If you want to benefit from future dollar weakness you could invest in non-dollar denominated assets, or vice versa if you expect a dollar recovery. "Most people should avoid playing currencies in this way, and make sure they have balanced exposure to all regions of the world instead,” says Mr Downey.
Faisal Durrani, head of research at global estate agency Cluttons, says the dollar weakness is a double blow for UAE residents. “It comes hot on the heels of a new regional economic reality induced by the oil price rout, which has driven the introduction of formal taxation.”
Many expat households have capitalised on the strong dollar in recent years by maximising remittances to their home countries, but those days are over for now. “We are likely to see outward remittances from the Arabian Gulf ebbing this year and a rise in locally denominated savings ratios, as households take a wait-and-see approach. This would be wise to help you offset the upward creep in local inflation, driven by VAT but exacerbated by a weaker dollar.”
The good news is that the global economy is growing, which should help keep the UAE bubbling along, boosting job security and earnings, Mr Durrani adds. “Local investments may look more attractive than overseas ones, which will, in the long run, help create healthier, more diverse and balanced portfolios, better placed to weather the tumultuous world of foreign exchange.”
Toby Johncox, principal representative for mortgage brokers Enness in the UAE, says many in the GCC area are now looking for havens around the world, and he tips a unlikely contender for 2018, the UK, especially for property investors. “I have long spoken of the opportunities in the UK, despite a climate of perceived uncertainty. With property prices remaining rather flat, there is room for movement when it comes to asking prices.”
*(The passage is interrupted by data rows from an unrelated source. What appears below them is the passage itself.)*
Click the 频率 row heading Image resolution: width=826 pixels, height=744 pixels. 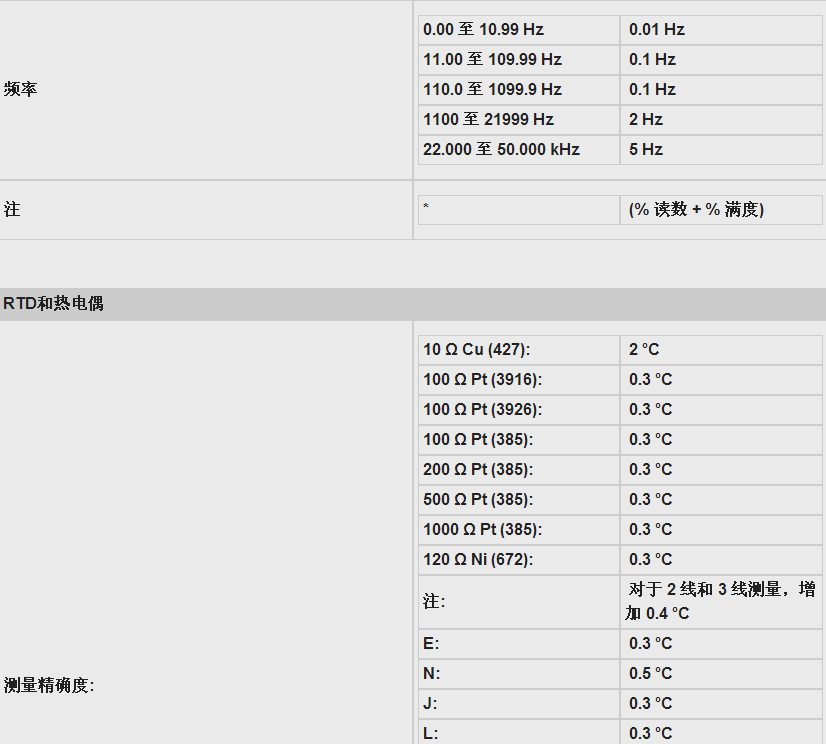(x=20, y=90)
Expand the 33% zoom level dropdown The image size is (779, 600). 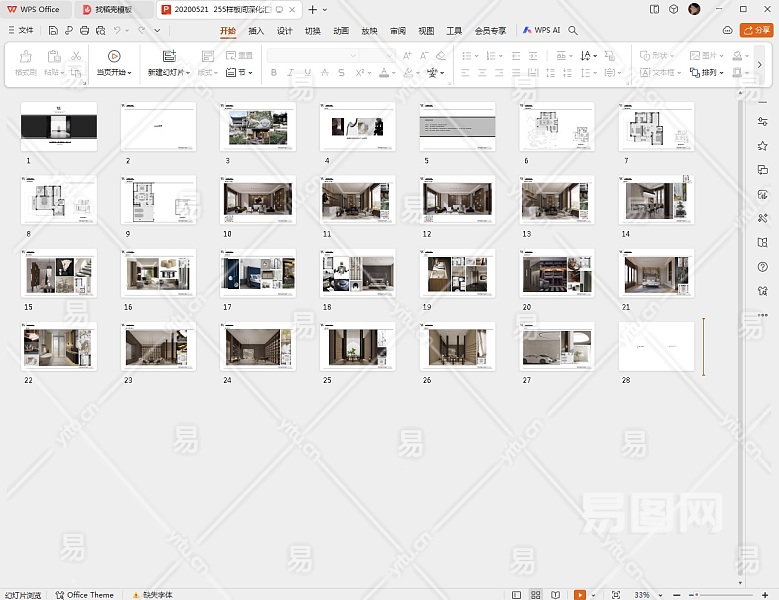[x=659, y=594]
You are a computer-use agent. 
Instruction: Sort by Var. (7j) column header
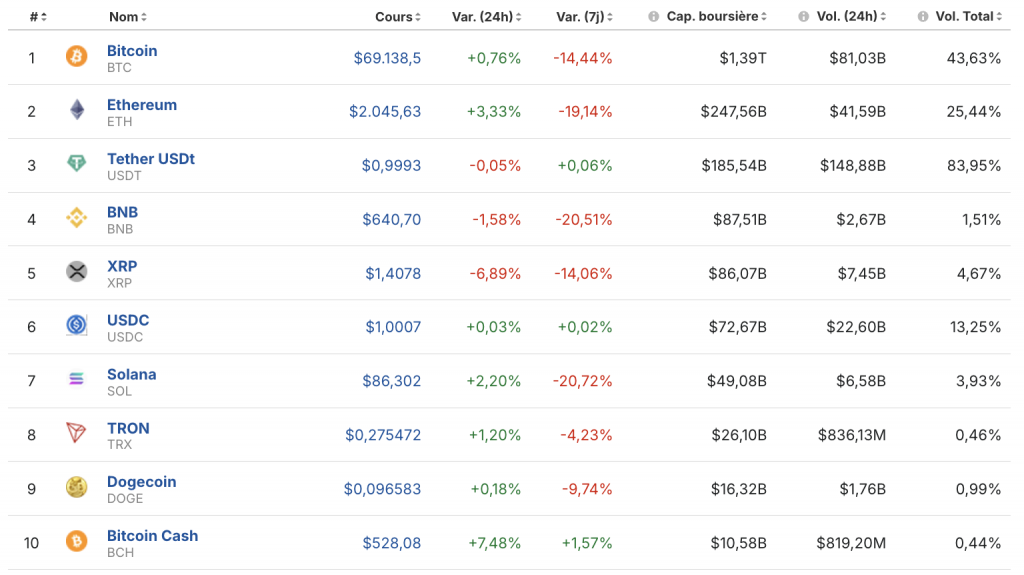tap(584, 17)
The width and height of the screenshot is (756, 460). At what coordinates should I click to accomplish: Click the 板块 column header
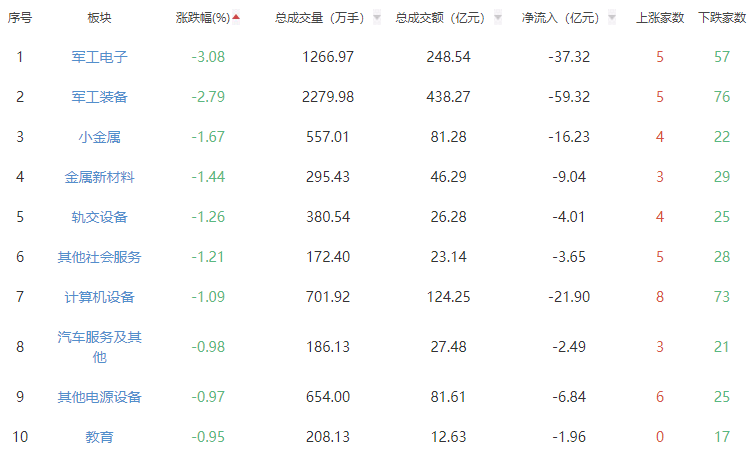click(x=99, y=18)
He expects the power to strengthen further against the dollar, with “London coming back into favour as an international investment option, particularly as Brexit outcomes become clearer”.
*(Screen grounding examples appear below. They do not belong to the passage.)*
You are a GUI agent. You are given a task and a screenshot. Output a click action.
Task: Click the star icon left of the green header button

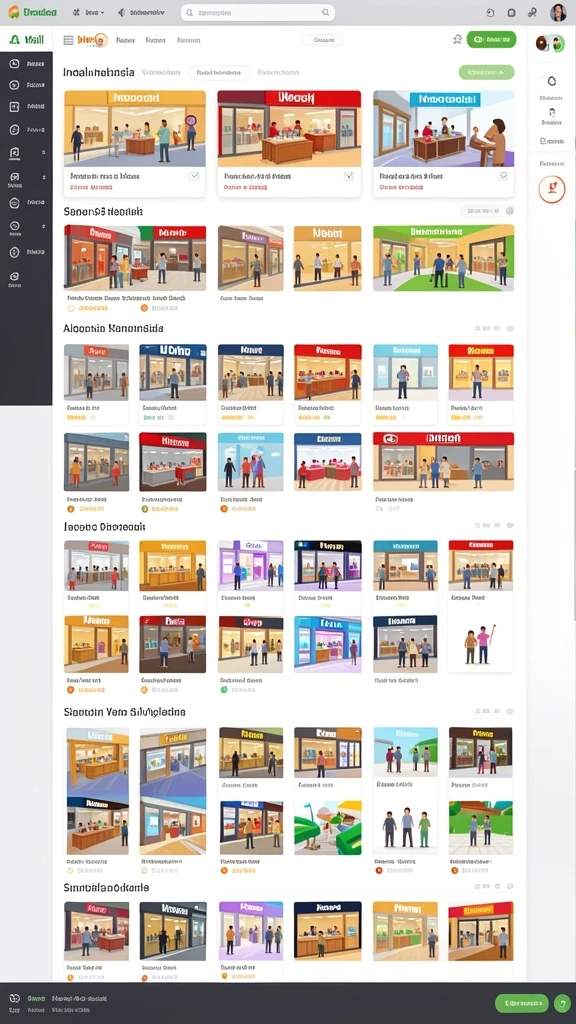click(457, 40)
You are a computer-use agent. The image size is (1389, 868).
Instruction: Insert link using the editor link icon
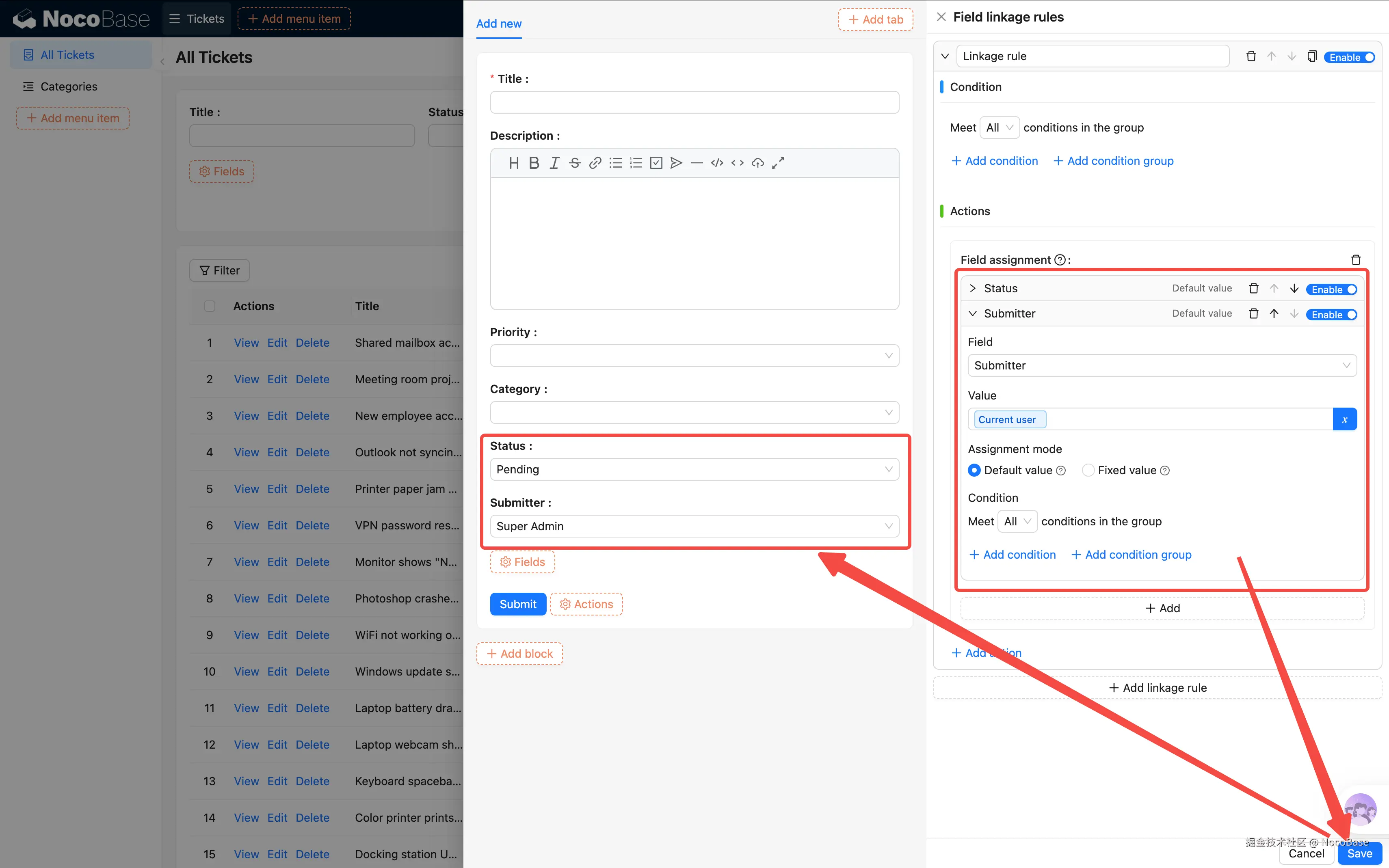point(595,163)
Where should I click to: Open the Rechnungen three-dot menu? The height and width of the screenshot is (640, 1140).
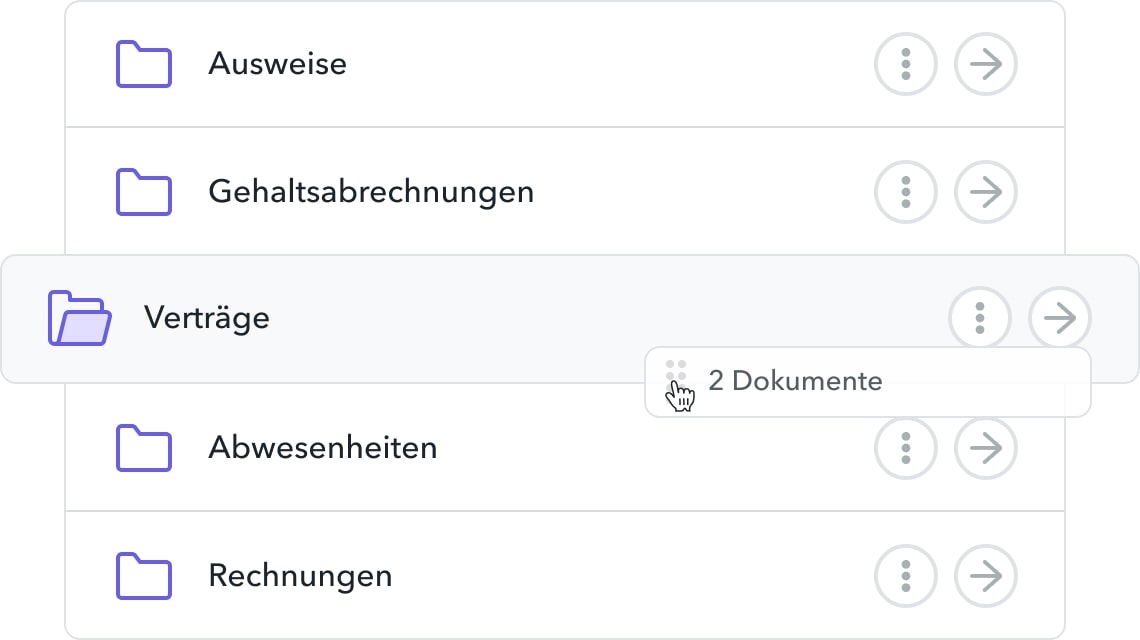point(906,576)
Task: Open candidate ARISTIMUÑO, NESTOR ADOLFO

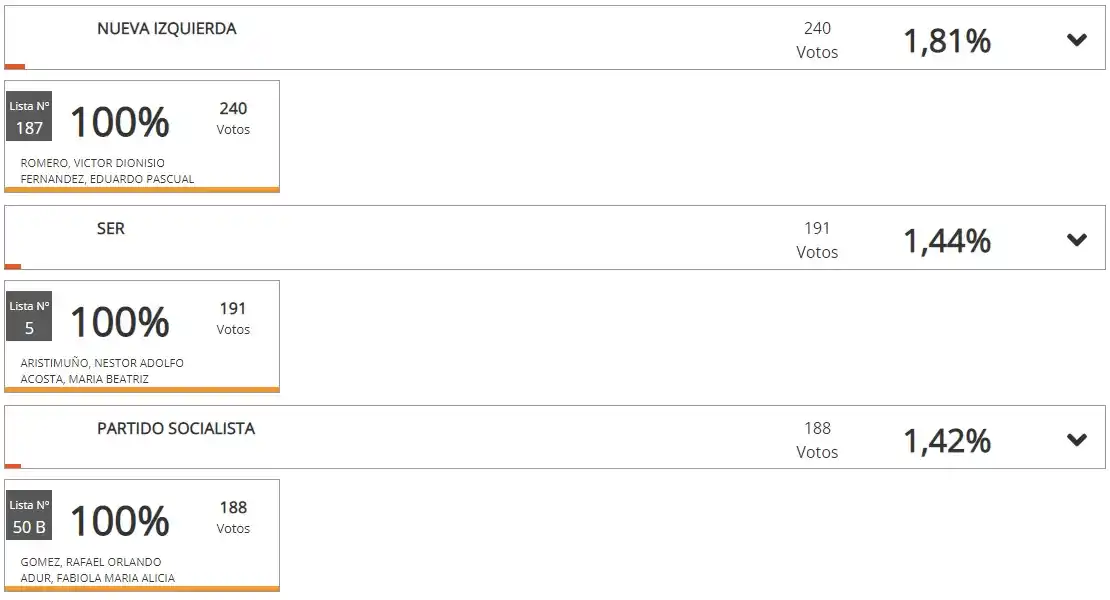Action: (102, 363)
Chris Canning, foreign exchange dealer at Argentex, says currency markets appear to have priced in negative news on the pound, and are very keen to buy on positive data. “Should Brexit negotiations progress, we could see sharp rises in the pound. For UAE residents, the opportunity to take advantage could quickly disappear,” he says.
Ashley Owen, head of investment strategies at AES Investments in Dubai, says as a general rule, UAE expats who are only expecting to be in the region for a few years should keep their investments portfolio largely in the currency of their future liabilities, to limit their exposure to exchange rate fluctuations. “Consider the currency in which you will ultimately draw down on your portfolio. So if you plan to retire in the UK, keep it denominated in sterling, rather than trading back and forth between the pound and dollar.”
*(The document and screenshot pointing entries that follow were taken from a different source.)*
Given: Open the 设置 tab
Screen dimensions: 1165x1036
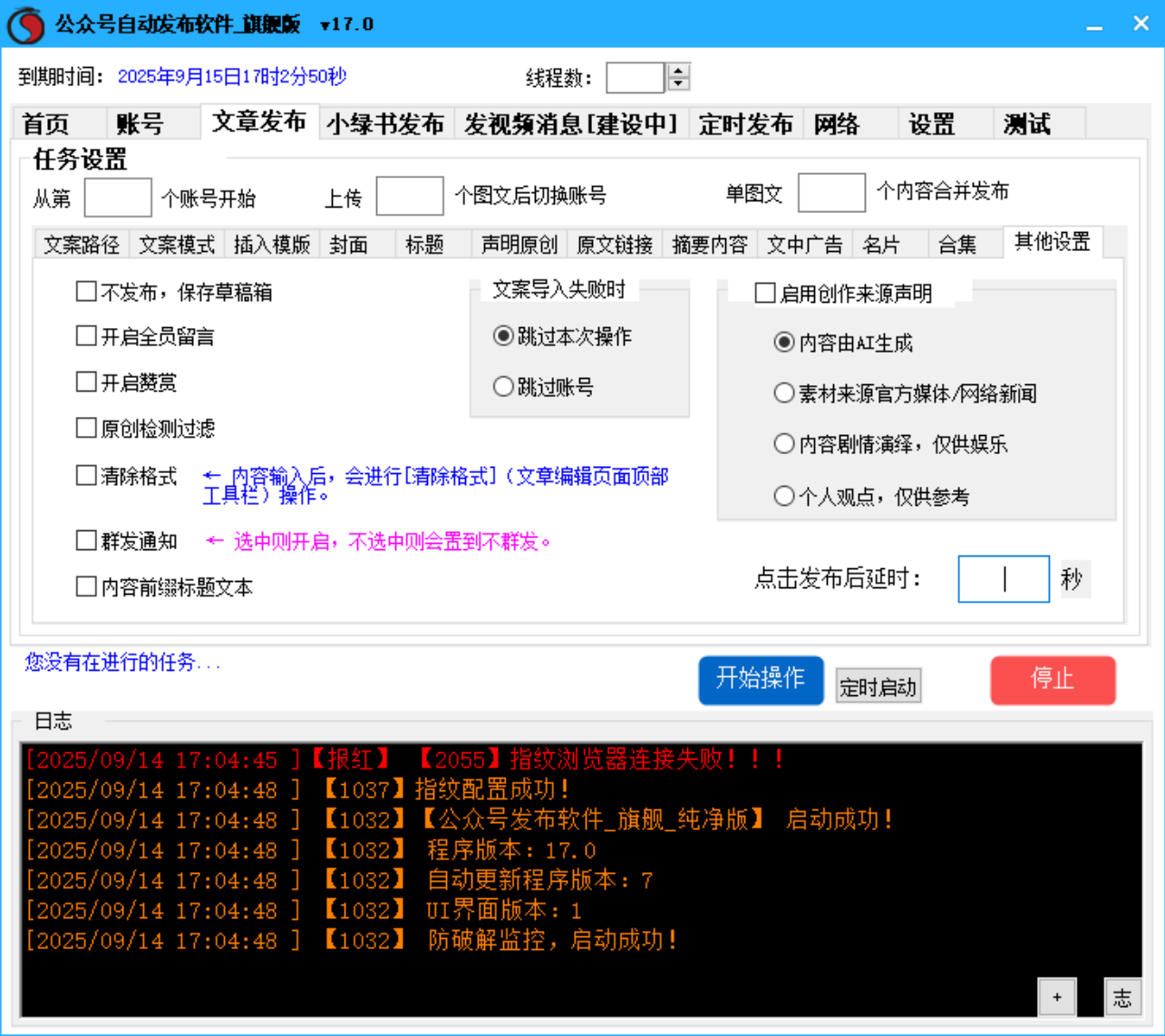Looking at the screenshot, I should tap(932, 123).
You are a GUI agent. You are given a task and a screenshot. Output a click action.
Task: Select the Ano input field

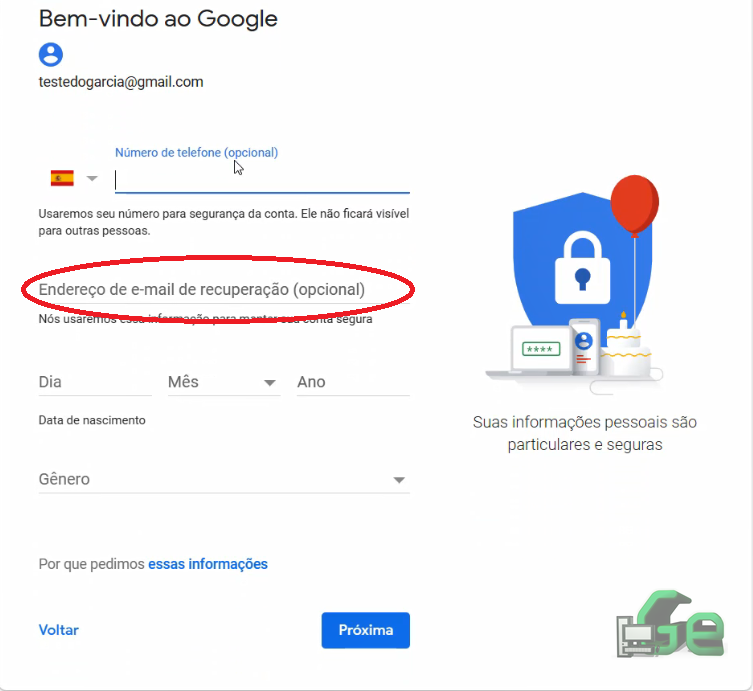(x=353, y=382)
For foreign commitments, locking into exchange rates using a foreign currency broker, to protect yourself from what could be a highly volatile year, is an option, but, warns Mr Owen: “Always ensure any service is regulated appropriately in your jurisdiction, for example, in the United Arab Emirates, currency brokers are required to obtain a licence from the UAE Central Bank.”
Finally, do not abandon the US. “It is still the world's largest economy, and is performing strongly relative to the UK, Europe. The country is a driver of innovation and growth, it makes up half of the world’s stock market,” Mr Owen adds.
Also, you should resist the temptation to chop and change your portfolio based on the movement of every market or currency. “Remain focused on your overall, long-term investment objectives rather than short term trading.”
Building a low-cost portfolio that’s well diversified across assets, markets, currencies and countries, and maintaining investor discipline provides the very best chance for long-term investment success, wherever the dollar goes next.